═══ Data to process ═══

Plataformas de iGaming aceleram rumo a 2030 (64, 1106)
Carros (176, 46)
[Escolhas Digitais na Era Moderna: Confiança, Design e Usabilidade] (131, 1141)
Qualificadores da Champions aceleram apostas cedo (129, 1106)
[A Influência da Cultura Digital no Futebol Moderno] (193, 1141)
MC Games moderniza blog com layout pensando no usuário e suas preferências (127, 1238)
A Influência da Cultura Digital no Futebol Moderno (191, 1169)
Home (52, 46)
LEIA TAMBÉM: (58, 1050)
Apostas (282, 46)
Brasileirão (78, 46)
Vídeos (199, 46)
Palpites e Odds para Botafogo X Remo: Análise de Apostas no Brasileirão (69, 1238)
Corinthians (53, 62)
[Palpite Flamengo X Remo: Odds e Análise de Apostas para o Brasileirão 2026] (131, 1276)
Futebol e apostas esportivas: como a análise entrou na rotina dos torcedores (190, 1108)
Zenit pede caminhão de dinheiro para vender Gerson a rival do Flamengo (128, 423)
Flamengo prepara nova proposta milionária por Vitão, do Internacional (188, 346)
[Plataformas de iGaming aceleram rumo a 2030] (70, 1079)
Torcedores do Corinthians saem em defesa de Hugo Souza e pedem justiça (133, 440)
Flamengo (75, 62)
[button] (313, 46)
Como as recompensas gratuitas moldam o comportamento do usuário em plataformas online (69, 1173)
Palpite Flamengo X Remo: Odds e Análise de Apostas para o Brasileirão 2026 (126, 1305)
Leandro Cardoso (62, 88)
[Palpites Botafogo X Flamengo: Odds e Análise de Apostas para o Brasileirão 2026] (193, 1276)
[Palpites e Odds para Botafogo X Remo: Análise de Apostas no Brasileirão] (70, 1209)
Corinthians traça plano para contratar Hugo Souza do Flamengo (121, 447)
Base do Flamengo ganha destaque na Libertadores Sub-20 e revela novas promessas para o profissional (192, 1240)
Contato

═══

- _Directions for this task_
Answer with one number only: how many lines of the entries above include the word "Brasileirão"?

- _Written answer_
6